EPK Madde 16(1)(b) ve Lisans Yönetmeliği Madde 29(3) uyarınca lisans sahiplerinin EPDK tarafından ilgili mevzuat çerçevesinde verilen tüm talimatlara uyması gerekmektedir. Talimatlara aykırılık sebebiyle uygulanan yaptırımlar yargıya taşındığında, yargının talimatın ve aykırılığın somut olarak tespiti üzerinde durulduğu görülmektedir. Örneğin, Danıştay’ın 2019 tarihli bir kararına konu olan bir uyuşmazlıkta EPDK, 21 elektrik dağıtım şirketine bu şirketlerin internet sayfalarında yer alan bir tablonun aylık bazda düzenli olarak yayımlanması hususunda bir talimat vermiş, talimata uymayan davacı şirket hakkında ise idari para cezası kesmiştir.

Danıştay, idari para cezası uygulanabilmesi için, internet sayfası üzerinden yayımlanan bilgilerin hangi yönleriyle EPDK talimatlarıyla uyumlu olmadığının belirlenmesi ve ihtarı yapılan aykırılığın giderilip giderilmediğinin somut olarak tespit edilmesi gerektiğini vurgulamıştır. Bu doğrultuda Danıştay, yayımlanan bilgilerin EPDK talimatlarıyla uyumlu olduğunun belirtilmesine rağmen aksi yönde somut bir tespit yapılmadan işlem tesis edilmesinin hukukî belirlilik ve güvenlik ilkeleri ile bağdaşmadığından bahisle dava konusu işlemi hukuka aykırı bulmuştur. 
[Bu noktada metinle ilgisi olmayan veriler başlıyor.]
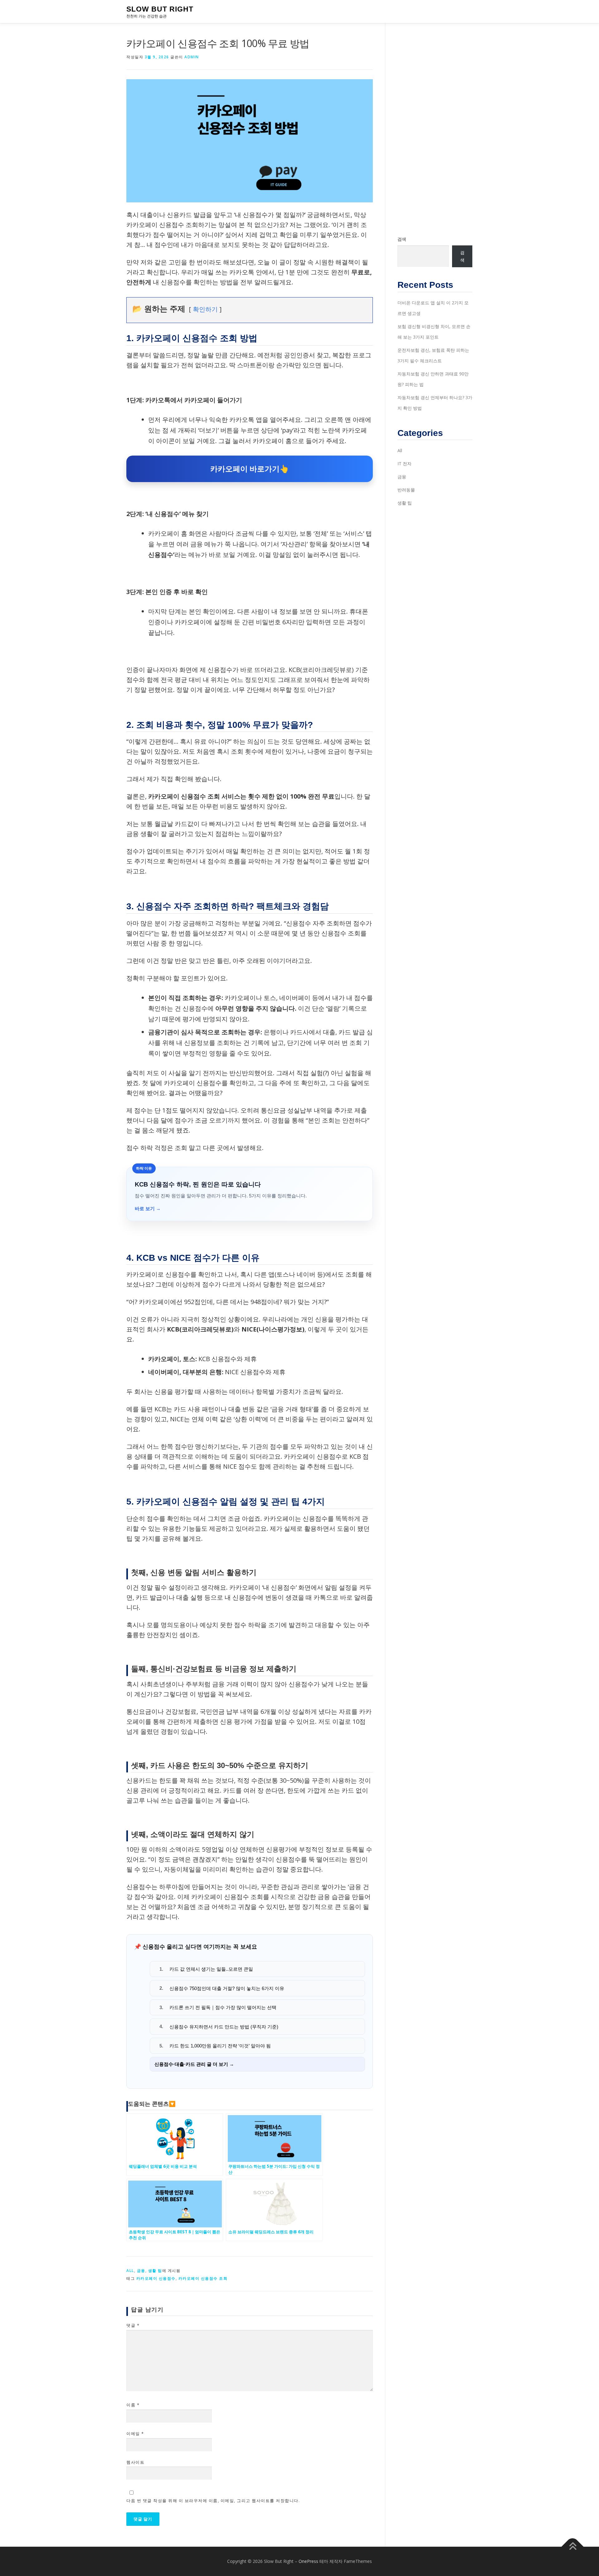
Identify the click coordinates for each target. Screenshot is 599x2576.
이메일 (135, 2433)
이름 (132, 2405)
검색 (401, 239)
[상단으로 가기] (573, 2547)
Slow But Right (159, 9)
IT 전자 (404, 463)
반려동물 (406, 490)
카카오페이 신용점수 (156, 2278)
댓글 (132, 2325)
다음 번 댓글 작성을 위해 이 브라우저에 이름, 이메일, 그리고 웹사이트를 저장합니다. (213, 2500)
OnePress (308, 2561)
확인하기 (205, 309)
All (130, 2270)
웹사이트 (135, 2462)
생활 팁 (155, 2270)
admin (191, 57)
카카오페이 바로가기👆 (249, 468)
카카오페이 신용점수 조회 (203, 2278)
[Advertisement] (434, 129)
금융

Depolamalı Tesislerin Ön Lisans Süreçlerine İlişkin Kararlar

Elektrik Piyasası Kanunu’nda (“EPK”) 5 Temmuz 2022 tarihinde yürürlüğe giren değişikliklerle, elektrik depolama tesisi kurmayı taahhüt eden kişilere yarışmasız rüzgâr enerji santralleri ve güneş enerji santralleri kurma imkânı tanıyan düzenlemelerin uygulama ayağı bu sene de tartışma konusu olmaya devam etmiştir. Özellikle, Elektrik Piyasası Lisans Yönetmeliği’ne (“Lisans Yönetmeliği”) 19 Kasım 2022 tarihinde yapılan düzenlemeler eleştiri konusu olmuştur. Bir yanda değerlendirmeye alınan başvuruların “değerlendirmeye alınma sırasına göre” Türkiye Elektrik İletim A.Ş.’ye (“TEİAŞ”) gönderileceği ve TEİAŞ’ın da bu sıraya uygun olarak bağlantı görüşü vereceği düzenlenmiştir. Diğer taraftan, bir geçici madde ile, lisansına müstakil depolama tesisi dercedilmesi uygun bulunan tedarik lisansı sahibi tüzel kişilere, söz konusu müstakil elektrik depolama tesislerine verilen olumlu bağlantı görüşlerinin bu önlisans başvuruları için de geçerli olması adına 19 Şubat 2023’e kadar önlisans başvurusunda bulunma imkanı tanınmıştır. Tedarik lisansı sahiplerine böyle bir hakkın verilmiş olması başlı başına bir eleştiri konusu olmuştur. Ayrıca, başvuru sahiplerinin bir kısmına uygun bağlantı görüşü verilmeyerek başvuruları reddedilirken başvuru tarihi daha sonra olan bazı başvuru sahiplerine ise aynı bölgede kapasite tahsis edildiği iddiaları gündeme gelmiştir. EPDK’nın bu doğrultuda verdiği kararlardan bazılarının muhatapları tarafından yargıya taşındığı bilinmekle birlikte, henüz bu konuda sektörün genelini etkileyecek nitelikte bir mahkeme kararı çıkmamıştır. 

Sonuç

Elektrik piyasası gibi hem sıkı düzenlemelere tabi hem de dinamik bir sektörde, sektörel düzenlemelerin zaman zaman yargıya taşınması kaçınılmazdır. Yargıya taşınan karar ve düzenlemelerde, ortak temalar olarak özellikle hukuki belirlilik, hukuk güvenliği, geriye yürümezlik konuları ön plana çıkmaktadır. Yargı mercilerininse, önlerine gelen uyuşmazlıklarda genel olarak EPDK’nın takdir yetkisini geniş yorumladığı ve müdahaleden kaçınma eğiliminde olduğu gözlemlenmektedir.